Así, con ese extraño pensamiento en la mente, se permitió aparentar vulnerabilidad. La sangre de Atenea que había vertido sobre el manto de Géminis lo mantuvo a salvo durante el trayecto, pero a la vez incentivó al Flegetonte a atacarlo con más y más rabia, hasta que aterrizó como un meteorito en una superficie que parecía estar viva.
—Qué débil… —acusó Ker, el ángel flamígero, mientras aleteaba a pocos metros del caído santo de Géminis—. Esperaba algo más.
—Yo también —contestó Kanon, mientras se levantaba. Ker creó un látigo de fuego y lo golpeó antes de que pudiera hacerlo, transmitiéndole el dolor de algunos de los que habían muerto por culpa de sus pequeñas ambiciones. Que esas vidas le importaran ahora solo hizo que el dolor se incrementara.
En ese momento se hallaban a la sombra de las más altas murallas del Hades, que marcaban la frontera entre lo que los humanos llamaban infierno y el único lugar en toda la existencia que merecía tal sobrenombre. Un río brillante surgía de las paredes, era la sangre derramada por el Tártaro, el llamado Flegetonte.

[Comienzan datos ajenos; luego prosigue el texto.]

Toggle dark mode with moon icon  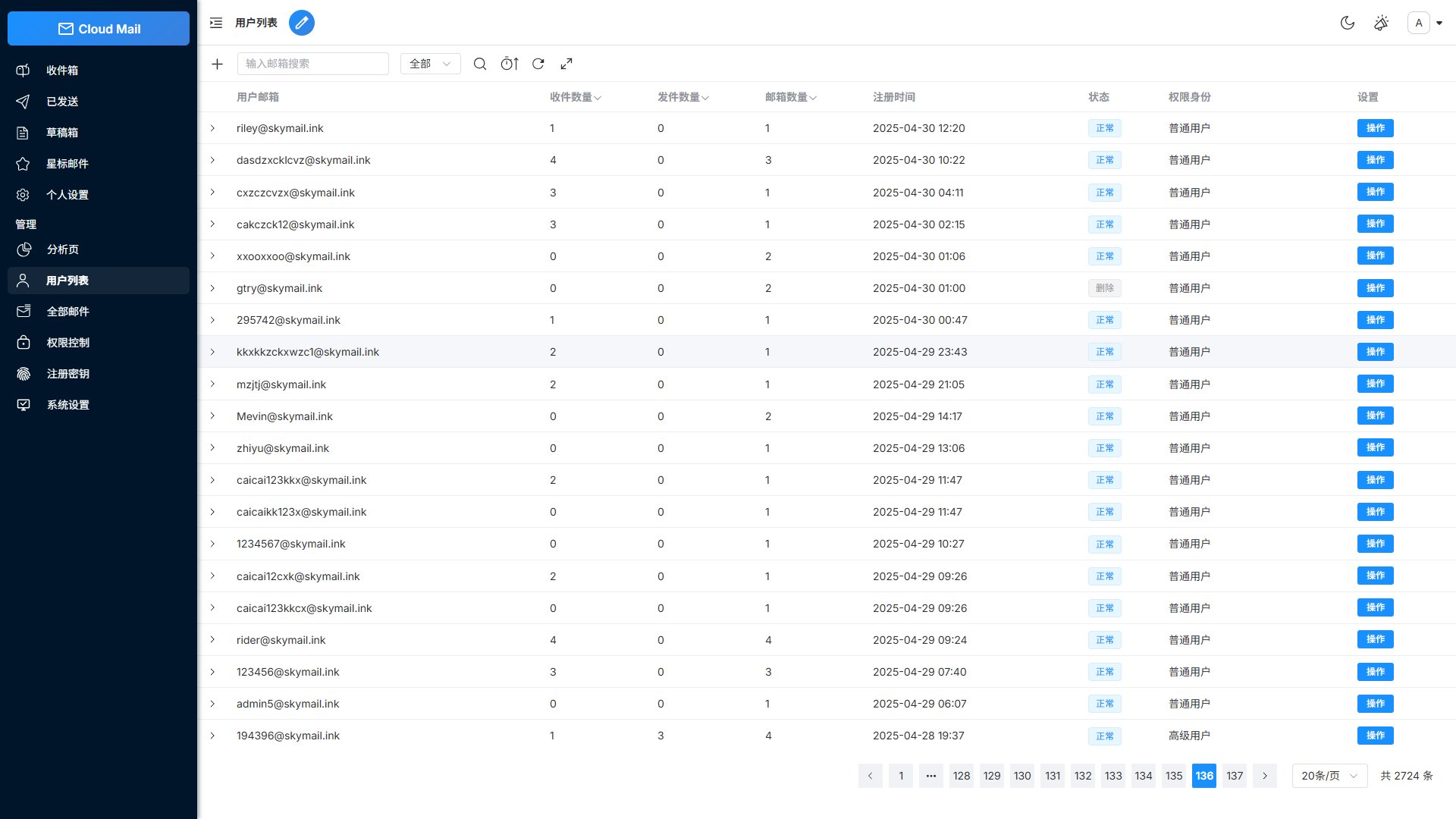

Temiendo el juicio de las Benévolas, Ker decidió terminar pronto con el cautivo, pero el látigo no volvió a tocar a Kanon. Tampoco al suelo en el que se hallaba.
—Incluso tú deberías tener problemas en regresar desde los confines del universo —dijo Shizuma Aoi, proyectando su voz directamente al espíritu flamígero que había transportado junto a ella—. Desaparece.
Ker no pudo comprender a tiempo lo que ocurría. Sí, vio el espacio estrellado que había sustituido al Tártaro, con las altas torres, el río de fuego y el suelo que latía como un ser viviente. Y no tenía problemas en volar en tal lugar, mucho menos con el frío o la evidente falta de combustibles, pues el suyo era un fuego eterno. Sin embargo, Shizuma Aoi había hecho mucho más que llevarlo a la otra punta del universo.
Miles de millones de años atrás, quizá hubo vida en aquella galaxia lejana, pero ahora solo quedaba algo, una brecha en el espacio devoradora de planetas, soles y cualquier cosa que hubiese a mil años luz de distancia, incluido el propio Ker. Ni siquiera la velocidad de la luz le permitió escapar de la colosal atracción del agujero negro, que lo devoró en un instante tan fugaz que era imposible de percibir, aun para Shizuma Aoi.
La santa de Piscis, sin embargo, permaneció en medio de la oscuridad infinita. Ella realmente no estaba en ese lugar, por lo que podía ignorar lo que para Ker fue una condena, y no temía morir por falta de oxígeno. Con todo, aquella no era una táctica que se habría atrevido a usar en el pasado, ni siquiera se le ocurrió hasta el momento en que un nuevo poder llegó hasta ella, abriéndole nuevos horizontes. Ocurrió mientras ayudaba a Ofión a defenderse de la corriente de Leteo y llegar hasta el Muro de los Lamentos, cuando creía que su misión era proteger al santo de Aries.
«¿Qué esperáis de mí, Suma Sacerdotisa? —se preguntaba Shizuma, a sabiendas de que solo ella, a través de Almagesto, podría haberle dado ese impulso.»
No hubo respuesta, así que la Dama Blanca puso de nuevo su atención en el nacimiento del río Flagetonte, visible a sus extraordinarios sentidos pese a la infinita distancia
Allí, las Erinias, mal llamadas Benévolas, se manifestaron ante el santo de Géminis justo cuando aquel acababa de levantarse y sacar un papel. Uno de los sellos hechos con la sangre de la anterior reencarnación de Atenea, Saori Kido.